■ TASK REQUIREMENTS: Pull out every line of the material below that contains the string "navigation", copying each one in full. Matching is case-sensitive.

--- BEGIN ---

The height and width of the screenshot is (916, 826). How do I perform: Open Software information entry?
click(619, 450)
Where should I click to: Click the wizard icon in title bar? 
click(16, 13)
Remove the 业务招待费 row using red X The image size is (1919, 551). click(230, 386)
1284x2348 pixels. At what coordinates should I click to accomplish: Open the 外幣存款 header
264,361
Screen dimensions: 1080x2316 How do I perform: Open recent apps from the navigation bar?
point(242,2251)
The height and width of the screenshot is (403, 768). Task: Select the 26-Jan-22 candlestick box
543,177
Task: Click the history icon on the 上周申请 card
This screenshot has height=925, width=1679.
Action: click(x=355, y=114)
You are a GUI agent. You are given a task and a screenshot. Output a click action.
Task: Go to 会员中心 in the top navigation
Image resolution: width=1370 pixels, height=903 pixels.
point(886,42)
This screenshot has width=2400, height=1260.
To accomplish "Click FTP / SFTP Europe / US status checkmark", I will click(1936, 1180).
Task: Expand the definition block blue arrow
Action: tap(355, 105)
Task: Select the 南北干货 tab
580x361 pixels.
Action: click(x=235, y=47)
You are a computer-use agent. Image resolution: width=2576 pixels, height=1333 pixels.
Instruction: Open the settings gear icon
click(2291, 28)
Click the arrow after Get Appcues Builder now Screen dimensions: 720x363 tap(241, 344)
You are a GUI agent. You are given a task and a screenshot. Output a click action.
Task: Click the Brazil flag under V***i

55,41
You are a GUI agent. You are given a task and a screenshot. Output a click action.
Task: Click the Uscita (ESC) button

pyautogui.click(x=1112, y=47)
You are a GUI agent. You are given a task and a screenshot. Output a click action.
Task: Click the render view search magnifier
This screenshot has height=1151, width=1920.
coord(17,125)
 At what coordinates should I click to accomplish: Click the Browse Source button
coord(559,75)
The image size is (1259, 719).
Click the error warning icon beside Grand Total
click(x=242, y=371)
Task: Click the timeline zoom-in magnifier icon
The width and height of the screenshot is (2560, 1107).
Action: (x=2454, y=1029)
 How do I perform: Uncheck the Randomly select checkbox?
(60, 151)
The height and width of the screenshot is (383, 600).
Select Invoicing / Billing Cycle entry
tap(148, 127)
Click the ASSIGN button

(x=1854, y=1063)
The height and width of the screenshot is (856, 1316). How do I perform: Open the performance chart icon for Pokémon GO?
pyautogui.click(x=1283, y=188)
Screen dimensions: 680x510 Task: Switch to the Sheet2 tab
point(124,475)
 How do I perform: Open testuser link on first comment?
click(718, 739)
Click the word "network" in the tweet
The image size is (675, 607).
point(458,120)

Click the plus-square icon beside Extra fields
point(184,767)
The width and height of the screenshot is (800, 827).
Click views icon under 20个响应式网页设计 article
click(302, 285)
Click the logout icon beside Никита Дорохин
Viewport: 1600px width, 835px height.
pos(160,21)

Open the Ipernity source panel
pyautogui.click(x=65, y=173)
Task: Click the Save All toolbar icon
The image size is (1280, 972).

--- END ---

■ RESULT:
Screen dimensions: 1080x2316 How do I perform: Open recent apps from the navigation bar?
Task: Go to 会员中心 in the top navigation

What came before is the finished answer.